§ **Action item**
Everything from the line that holds "You are a computer-use agent. This" through the end of the data below should be output exactly, both ends included.

§ **Supplied records**
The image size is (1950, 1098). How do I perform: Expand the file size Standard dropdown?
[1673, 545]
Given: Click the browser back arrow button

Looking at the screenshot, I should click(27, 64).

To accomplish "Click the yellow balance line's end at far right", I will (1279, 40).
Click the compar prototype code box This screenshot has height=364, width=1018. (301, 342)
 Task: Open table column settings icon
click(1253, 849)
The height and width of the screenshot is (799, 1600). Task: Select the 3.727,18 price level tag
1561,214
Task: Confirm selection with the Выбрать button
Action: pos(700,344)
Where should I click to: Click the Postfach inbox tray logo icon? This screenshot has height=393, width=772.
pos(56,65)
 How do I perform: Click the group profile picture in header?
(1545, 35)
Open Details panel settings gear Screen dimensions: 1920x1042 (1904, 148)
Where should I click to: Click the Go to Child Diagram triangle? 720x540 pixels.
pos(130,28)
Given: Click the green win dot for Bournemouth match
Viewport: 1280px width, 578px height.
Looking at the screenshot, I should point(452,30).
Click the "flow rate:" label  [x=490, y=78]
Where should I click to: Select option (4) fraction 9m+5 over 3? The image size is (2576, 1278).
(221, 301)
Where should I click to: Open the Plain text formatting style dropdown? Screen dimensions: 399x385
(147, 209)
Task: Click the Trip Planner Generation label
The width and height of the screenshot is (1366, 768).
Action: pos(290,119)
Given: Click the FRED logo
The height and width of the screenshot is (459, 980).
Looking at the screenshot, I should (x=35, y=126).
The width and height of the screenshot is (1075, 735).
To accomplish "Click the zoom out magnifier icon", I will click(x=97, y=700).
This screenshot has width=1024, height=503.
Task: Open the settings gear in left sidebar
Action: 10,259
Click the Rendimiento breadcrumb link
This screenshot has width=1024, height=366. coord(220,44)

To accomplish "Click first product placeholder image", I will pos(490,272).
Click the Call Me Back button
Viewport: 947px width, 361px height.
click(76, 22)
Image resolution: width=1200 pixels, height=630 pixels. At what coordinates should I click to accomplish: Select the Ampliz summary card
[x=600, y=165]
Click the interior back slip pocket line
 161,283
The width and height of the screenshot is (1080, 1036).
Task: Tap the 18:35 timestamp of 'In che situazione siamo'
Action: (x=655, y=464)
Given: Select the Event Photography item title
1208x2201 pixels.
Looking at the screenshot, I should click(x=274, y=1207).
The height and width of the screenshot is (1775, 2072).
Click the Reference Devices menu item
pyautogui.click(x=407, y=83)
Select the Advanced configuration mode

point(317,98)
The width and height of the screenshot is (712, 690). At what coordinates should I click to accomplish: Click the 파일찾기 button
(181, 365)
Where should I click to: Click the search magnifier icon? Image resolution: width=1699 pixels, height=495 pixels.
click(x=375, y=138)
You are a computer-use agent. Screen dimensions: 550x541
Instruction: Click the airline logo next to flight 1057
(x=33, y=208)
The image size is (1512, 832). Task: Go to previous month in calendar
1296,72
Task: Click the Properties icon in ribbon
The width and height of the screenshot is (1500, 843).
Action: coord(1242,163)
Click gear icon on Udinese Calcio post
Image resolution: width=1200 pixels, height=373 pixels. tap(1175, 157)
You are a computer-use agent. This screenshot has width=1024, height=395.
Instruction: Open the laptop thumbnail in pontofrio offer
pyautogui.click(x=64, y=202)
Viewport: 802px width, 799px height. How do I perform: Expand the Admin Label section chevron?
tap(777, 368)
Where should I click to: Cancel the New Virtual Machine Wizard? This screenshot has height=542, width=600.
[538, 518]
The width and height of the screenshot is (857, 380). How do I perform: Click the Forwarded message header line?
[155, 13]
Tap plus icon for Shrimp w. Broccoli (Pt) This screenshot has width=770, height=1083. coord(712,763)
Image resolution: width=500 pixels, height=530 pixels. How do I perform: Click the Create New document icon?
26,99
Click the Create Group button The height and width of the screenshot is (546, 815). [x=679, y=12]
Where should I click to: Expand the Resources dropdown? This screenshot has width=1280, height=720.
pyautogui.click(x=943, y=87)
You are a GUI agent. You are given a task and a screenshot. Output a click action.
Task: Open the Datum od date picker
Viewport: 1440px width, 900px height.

§ **Output below**
You are a computer-use agent. This screenshot has width=1024, height=395.
Instruction: Open the laptop thumbnail in pontofrio offer
pyautogui.click(x=64, y=202)
Viewport: 802px width, 799px height. How do I perform: Expand the Admin Label section chevron?
tap(777, 368)
Where should I click to: Cancel the New Virtual Machine Wizard? This screenshot has height=542, width=600.
[538, 518]
The width and height of the screenshot is (857, 380). How do I perform: Click the Forwarded message header line?
[155, 13]
Tap plus icon for Shrimp w. Broccoli (Pt) This screenshot has width=770, height=1083. coord(712,763)
Image resolution: width=500 pixels, height=530 pixels. How do I perform: Click the Create New document icon?
26,99
Click the Create Group button The height and width of the screenshot is (546, 815). [x=679, y=12]
Where should I click to: Expand the Resources dropdown? This screenshot has width=1280, height=720.
pyautogui.click(x=943, y=87)
You are a GUI agent. You are given a task and a screenshot. Output a click action.
Task: Open the Datum od date picker
Viewport: 1440px width, 900px height.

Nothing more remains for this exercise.